Hostas Brighten Shade
Hostas, also known as Plantain Lilies, are part- shade-loving plants that are grown for their beautiful leaves rather than their flowers.
Fall is the ideal time to divide and plant more in your garden. After digging a clump of roots with a shovel or trowel, soak the root ball long enough to pull apart the multiple plants that have developed and become entwined. There is a video at https://bit.ly/2Po4sYm that illustrates how.
Hosta varieties have leaves from 6-inches to 6-feet across and leaf colors from blue to gold. Mail order plants usually arrive in 4-inch pots and can take a few years to mature to their full size. Hosta roots do not grow during the winter like other perennials so they should be divided and planted soon.
Gold leaf varieties: Midas Touch and Good as Gold. Blue leaf Hostas: Blue Heaven, Blue Angel and H. sieboldiana Elegans. There are also some varieties with purple flowers and cream tipped leaves,
All Hostas are vulnerable to deer, snail and slug damage. They need regular water to look their best but their roots will deteriorate if they stand in water. An application of mulch will preserve moisture and reduce weeding. Usually Hostas are planted with ferns, Astilbe, Columbine, Oxalis, Coral Bells, etc.
Tulsa Hosta Connection’s annual Hosta sale is Sat, September 15 from 9 am to 2 pm. at the Tulsa Garden Center, 2435 South Peoria.
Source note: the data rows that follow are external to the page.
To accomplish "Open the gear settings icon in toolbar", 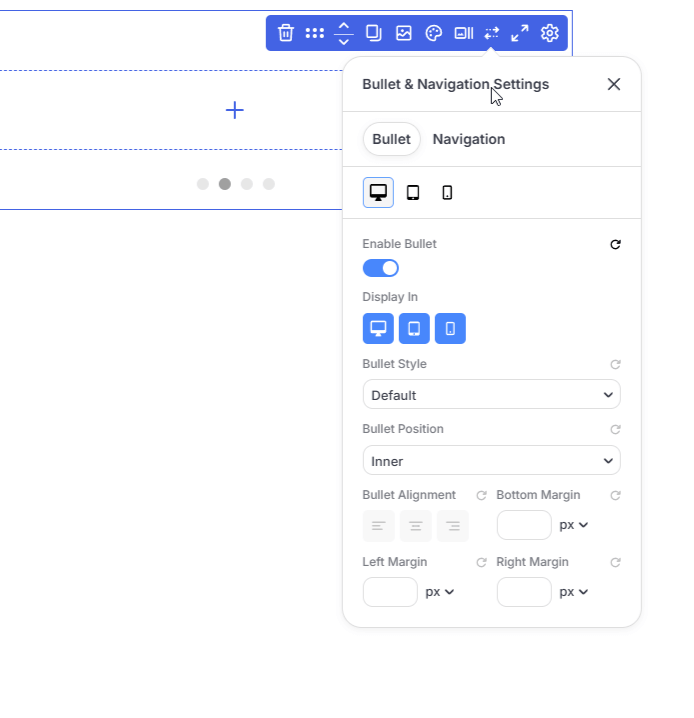I will [549, 33].
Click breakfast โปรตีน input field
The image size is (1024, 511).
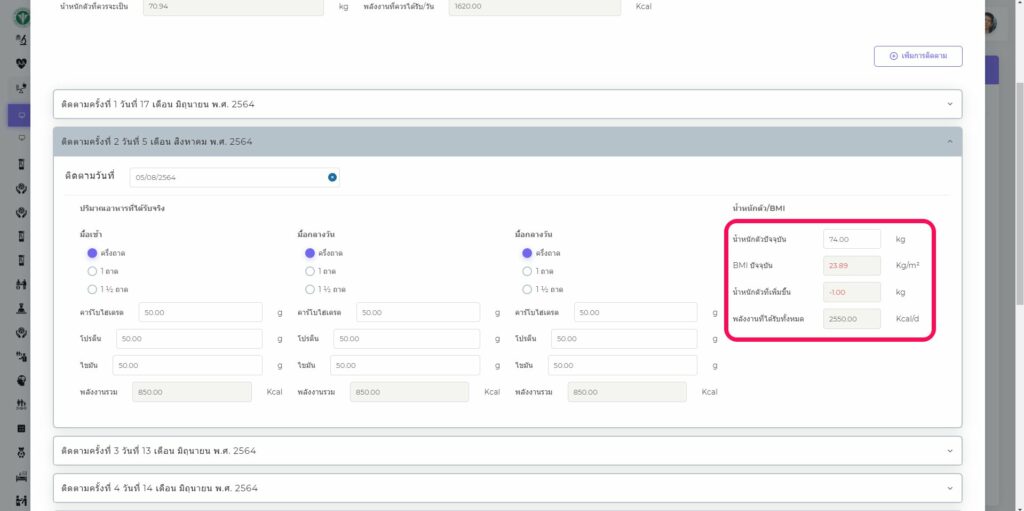[x=189, y=339]
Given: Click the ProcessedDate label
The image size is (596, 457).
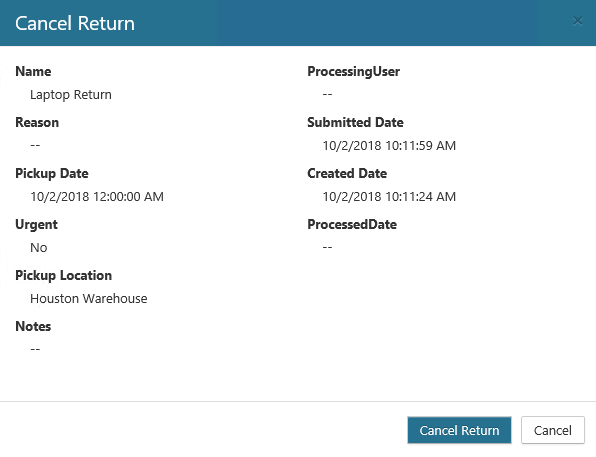Looking at the screenshot, I should click(352, 224).
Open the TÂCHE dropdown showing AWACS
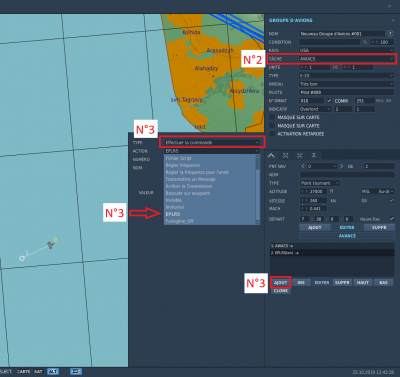This screenshot has height=377, width=400. [346, 59]
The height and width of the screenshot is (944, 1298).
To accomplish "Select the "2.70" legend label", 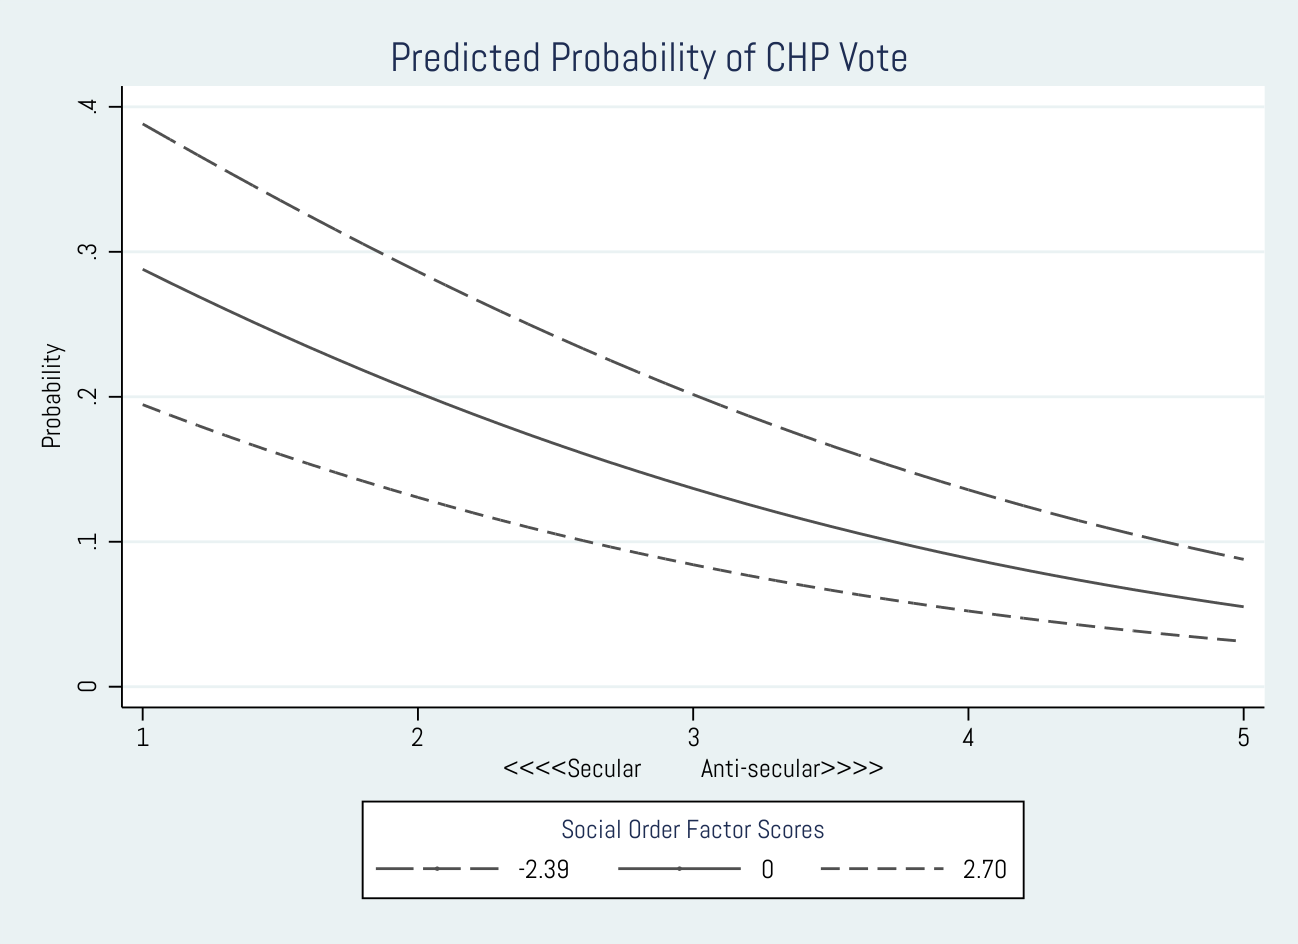I will tap(984, 869).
Publicist Carol Puckett said club members divide Hostas and other perennial plants from their gardens and put them into containers for the sale. The price for named Hostas range from $5 to $8 and un-named Hostas can be as low as $2 to $4 each.
Hostas are native to Japan, Korea, China and Russia. They are in the Asparagaceae family, along with other familiar plants such as Agave, Asparagus, Chionodoxa, Hyacinth and Scilla. They were named in 1812 for the physician and botanist, Dr. Nicholas Thomas Host.